Cansada de lutar contra a insônia, mais uma vez rendida, jogou os lençóis ao alto tomou assento no colchão calçou os chinelos acionou a lâmpada do abajur e partiu ao guarda-roupa onde, num fundo falso, guardava o objeto que lhe fora doado por um primo distante, alguns meses antes da súbita viuvez. Seu donatário lhe garantira que o amuleto, uma pata de animal raro, detinha poderes mágicos desconhecidos e imprevisíveis. Segundo ele, alguns por ela foram curados e abençoados enquanto outros alcançaram a desgraça e a morte. Não soube designar com precisão a causa dos diferentes efeitos da magia do objeto, mas impressionara muito a atual viúva e a seu ex-marido, na época entre os viventes. Ela se recordou incomodada. Seu amor pedira algo à pata, alguns dias antes de se sufocar no próprio ar. A viúva jurara (a si mesma) que utilizaria o amuleto apenas em ocasião urgente.

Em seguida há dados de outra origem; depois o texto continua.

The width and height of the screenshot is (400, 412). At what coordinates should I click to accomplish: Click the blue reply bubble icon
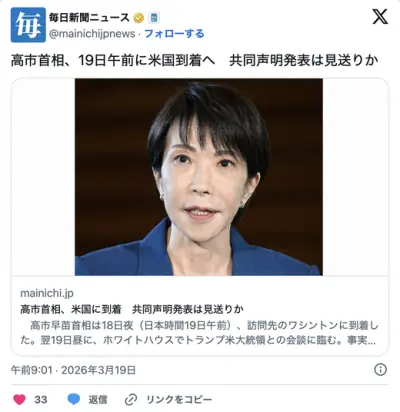74,399
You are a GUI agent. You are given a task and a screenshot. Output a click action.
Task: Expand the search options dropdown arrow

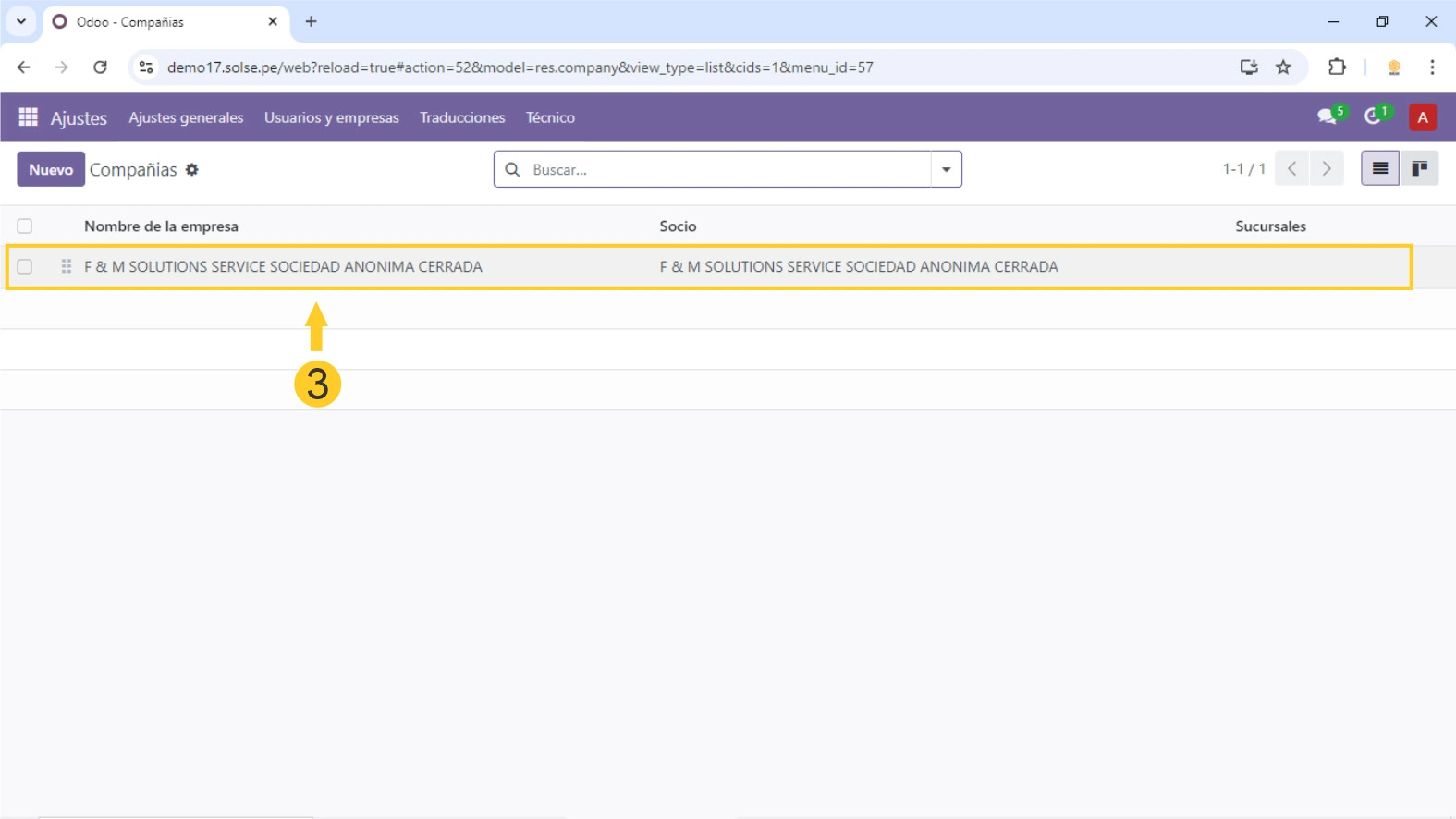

Relutou alguns minutos até ser vencida pelo peso da saudade, uma ânsia como de morte que a impulsionava ao mistério da superstição entre os dedos. Apertou o objeto peludo e, de olhos fechados, realizou um pedido. Aguardou. Compreendeu que milagres não existem e retornou ao leito. No meio de um sono intranquilo, escutou baques vindos da porta frontal da casa. A princípio os ignorou devido aos alaridos, provocados pela força da ventania nas folhas das árvores do jardim no exterior, que se misturaram ao som dos toques duros, como de nós de dedos, à madeira fofa. Mas a repetição das pancadas magnetizou a viúva que pulou da cama passou a andar de um lado ao outro do quarto, em plena escuridão, e se entregou à pergunta muda: “Será?!”...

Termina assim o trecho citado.